As mentioned, the Monitor screen shows you the response times compared
to the acceptable response time. The red line in the graph is the acceptable
response time threshold that you have set. The line graph shows the response
time of the standard queries that you have set up. When the response time
goes above the red line (acceptable response time), you can click on the
graph to drill down to obtain more information on the cause of the jump
in response times.
The drill down contains the SQL statement along with the explain plan
and other relevant details. Often one of the SQL statements listed has
caused the performance spike and needs to be tuned.
It also provides details on the objects that waits are occurring. You
may have a chronic disk I/O and may have to split objects waited for onto
different disks.
There is also a drill down provided that allows you to observe the individual
response times of each of your statements. Perhaps an index has been mistakenly
dropped of tables that you are accessing.
Suite Maintenance screens
To set up your suites and their associated SQL scripts, use the Suite
Maintenance screens.
If you press the + button, you can enter the suite name as well as the
acceptable runtime for the suite.

When the script is entered, you can select the script on the tree to
enter one or more SQL scripts which you want to run within the suite.
You will be requested to enter the name of the script as well as provide
the SQL for the script. Typically the script must return the same number
of rows and process the same amount of data each time it runs. It must
resemble the type of SQL that your end users would typically run. Your
applications most heavily used tables and indexes should be accessed.

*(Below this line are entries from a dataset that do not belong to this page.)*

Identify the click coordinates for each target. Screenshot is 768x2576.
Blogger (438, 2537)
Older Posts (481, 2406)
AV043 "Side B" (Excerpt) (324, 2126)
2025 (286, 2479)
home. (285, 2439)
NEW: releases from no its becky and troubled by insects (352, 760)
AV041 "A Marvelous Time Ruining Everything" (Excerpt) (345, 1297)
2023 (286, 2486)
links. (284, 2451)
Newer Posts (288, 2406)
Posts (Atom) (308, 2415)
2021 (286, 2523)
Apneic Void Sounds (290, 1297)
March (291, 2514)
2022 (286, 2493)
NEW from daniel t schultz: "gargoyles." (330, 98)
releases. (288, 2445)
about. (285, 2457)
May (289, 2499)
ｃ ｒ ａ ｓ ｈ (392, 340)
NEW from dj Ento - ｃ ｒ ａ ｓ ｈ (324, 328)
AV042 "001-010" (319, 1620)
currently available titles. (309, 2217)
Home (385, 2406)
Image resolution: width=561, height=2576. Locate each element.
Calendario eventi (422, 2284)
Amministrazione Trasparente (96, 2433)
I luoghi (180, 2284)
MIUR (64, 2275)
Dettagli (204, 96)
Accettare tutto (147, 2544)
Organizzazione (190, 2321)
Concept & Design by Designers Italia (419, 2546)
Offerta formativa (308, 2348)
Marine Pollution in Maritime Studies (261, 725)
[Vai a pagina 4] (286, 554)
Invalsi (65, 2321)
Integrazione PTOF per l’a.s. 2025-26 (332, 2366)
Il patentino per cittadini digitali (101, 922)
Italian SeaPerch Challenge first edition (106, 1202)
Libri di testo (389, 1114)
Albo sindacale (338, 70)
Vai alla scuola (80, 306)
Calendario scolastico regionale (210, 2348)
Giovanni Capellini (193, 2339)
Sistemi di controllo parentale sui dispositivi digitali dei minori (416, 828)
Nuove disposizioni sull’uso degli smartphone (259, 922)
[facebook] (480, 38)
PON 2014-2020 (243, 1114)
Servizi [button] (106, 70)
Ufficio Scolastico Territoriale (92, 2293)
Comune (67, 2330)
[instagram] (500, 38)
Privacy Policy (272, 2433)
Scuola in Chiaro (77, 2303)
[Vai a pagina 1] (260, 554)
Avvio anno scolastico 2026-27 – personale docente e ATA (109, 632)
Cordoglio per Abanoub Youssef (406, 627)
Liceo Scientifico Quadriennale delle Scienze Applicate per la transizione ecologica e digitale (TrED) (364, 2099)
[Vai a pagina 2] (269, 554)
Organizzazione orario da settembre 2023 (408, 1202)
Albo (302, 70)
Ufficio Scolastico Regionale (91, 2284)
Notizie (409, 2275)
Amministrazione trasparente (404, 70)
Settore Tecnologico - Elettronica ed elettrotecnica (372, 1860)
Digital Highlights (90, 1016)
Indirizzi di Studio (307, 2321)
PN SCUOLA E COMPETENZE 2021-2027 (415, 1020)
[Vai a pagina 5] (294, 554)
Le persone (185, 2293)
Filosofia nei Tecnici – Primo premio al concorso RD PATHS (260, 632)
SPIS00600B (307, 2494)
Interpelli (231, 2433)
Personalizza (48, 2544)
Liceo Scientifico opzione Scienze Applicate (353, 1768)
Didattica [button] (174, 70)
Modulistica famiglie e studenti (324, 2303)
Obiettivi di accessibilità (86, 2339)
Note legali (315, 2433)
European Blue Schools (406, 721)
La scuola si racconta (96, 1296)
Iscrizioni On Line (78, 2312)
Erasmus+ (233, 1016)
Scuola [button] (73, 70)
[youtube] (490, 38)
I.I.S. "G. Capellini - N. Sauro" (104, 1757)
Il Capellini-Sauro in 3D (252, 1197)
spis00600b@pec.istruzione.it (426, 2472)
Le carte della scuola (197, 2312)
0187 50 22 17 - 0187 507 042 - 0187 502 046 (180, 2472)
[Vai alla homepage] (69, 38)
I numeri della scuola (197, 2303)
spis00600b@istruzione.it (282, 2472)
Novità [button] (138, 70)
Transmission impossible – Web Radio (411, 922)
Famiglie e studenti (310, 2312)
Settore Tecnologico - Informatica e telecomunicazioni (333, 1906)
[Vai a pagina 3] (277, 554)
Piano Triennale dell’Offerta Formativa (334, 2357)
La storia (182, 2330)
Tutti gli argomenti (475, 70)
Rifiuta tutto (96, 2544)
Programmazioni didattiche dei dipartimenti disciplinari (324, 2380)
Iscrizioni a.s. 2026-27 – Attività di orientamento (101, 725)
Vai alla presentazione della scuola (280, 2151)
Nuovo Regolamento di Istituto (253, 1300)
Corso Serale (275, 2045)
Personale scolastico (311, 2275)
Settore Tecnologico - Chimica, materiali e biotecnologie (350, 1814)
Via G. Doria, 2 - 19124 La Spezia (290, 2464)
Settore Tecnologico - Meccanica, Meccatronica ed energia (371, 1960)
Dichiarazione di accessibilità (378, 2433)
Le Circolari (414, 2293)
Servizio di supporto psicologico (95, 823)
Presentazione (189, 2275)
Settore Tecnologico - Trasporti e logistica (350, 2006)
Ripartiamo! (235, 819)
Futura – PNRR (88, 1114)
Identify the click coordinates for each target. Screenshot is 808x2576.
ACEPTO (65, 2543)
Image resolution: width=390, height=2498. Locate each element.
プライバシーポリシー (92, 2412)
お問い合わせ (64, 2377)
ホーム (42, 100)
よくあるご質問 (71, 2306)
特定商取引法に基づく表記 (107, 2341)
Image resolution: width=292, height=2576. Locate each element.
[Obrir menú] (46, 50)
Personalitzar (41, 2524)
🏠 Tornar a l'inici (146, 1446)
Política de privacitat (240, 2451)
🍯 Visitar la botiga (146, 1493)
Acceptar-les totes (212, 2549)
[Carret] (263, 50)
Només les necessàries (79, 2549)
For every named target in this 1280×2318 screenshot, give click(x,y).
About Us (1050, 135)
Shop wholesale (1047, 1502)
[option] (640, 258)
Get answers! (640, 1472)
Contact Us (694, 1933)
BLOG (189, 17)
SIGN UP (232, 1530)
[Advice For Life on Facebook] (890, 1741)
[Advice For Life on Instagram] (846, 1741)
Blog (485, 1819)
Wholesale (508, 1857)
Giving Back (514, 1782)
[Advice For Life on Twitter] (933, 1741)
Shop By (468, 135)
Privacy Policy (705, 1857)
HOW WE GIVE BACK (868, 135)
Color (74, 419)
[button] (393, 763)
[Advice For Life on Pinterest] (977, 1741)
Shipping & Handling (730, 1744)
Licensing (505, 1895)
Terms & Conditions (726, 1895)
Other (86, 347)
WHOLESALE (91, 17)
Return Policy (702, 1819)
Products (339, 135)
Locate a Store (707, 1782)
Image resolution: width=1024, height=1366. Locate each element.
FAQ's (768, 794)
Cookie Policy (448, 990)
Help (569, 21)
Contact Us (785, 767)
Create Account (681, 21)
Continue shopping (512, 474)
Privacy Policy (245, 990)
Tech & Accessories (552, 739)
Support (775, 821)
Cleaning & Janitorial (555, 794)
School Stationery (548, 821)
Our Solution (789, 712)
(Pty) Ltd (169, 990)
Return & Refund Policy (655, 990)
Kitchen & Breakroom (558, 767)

When you enter the script, you will be given the opportunity to run it
to observe the response time (see response time on bottom bar). The combined
runtimes of all of your scripts will produce the information required
to determine the threshold of acceptable response times. The industry
standard for the acceptable runtimes is between 3 and 4 times the minimum
combined runtime. If the minimum combined runtimes of all of your scripts
was 20 seconds, the typical threshold of acceptable response time would
be 60 seconds.

The robustness of your database is often confused with poor performance
by end users. If they are sitting there waiting for a Query or transaction
to return a result and it crashes with an error such as "Unable to
allocate and Extent", in the users eyes the response is poor because
the result has not been achieved.
iv) The Robustness Checks

The Eagle Eye robustness checks all objects that will crash if they are
required to throw an extent as well as those sitting on the maximum number
of extents. You will need to either adjust the NEXT extent size to fit
in your largest free extent to fix the objects that are unable to throw
an extent. We suggest that you set all of your object to MAXENTENTS UNLIMITED
to avoid the blowing MAXEXTENTS problem.

Information is also provided on you rollback segment current sizing against
the Optimal setting. Ideally you should be able to expand a rollback segment
to be size of your largest table. Rollbacks are a common cause of robustness
problems. Thankfully Oracle9i overcomes the problem by managing your rollback
for you automatically.

v) Locking Problems

Locking problems can also be viewed as poor performance by the end user.
A user will sometimes go to lunch with an uncommitted transaction sitting
on their screen. And other users need the committed transaction to continue
with their work.

Eagle Eye is a product that has been developed to help sites quickly
identify where the performance problems are occurring and the cause of
the problems. The product is simple to use and focussed on quick results.
When used with the MGA authored books "Oracle Performance Tuning"
and "Oracle SQL Tuning" the tool provides a powerful arsenal
to get those troublesome performance problems under control.
The product will shortly have a knowledgebase option for Peoplesoft Tuning
as well as generic SQL tuning using the explain plan. The new options
will not only identify the problems but also provide advice on how to
fix them. The advice is from a professional company that works in the
field day in day out tuning for its living.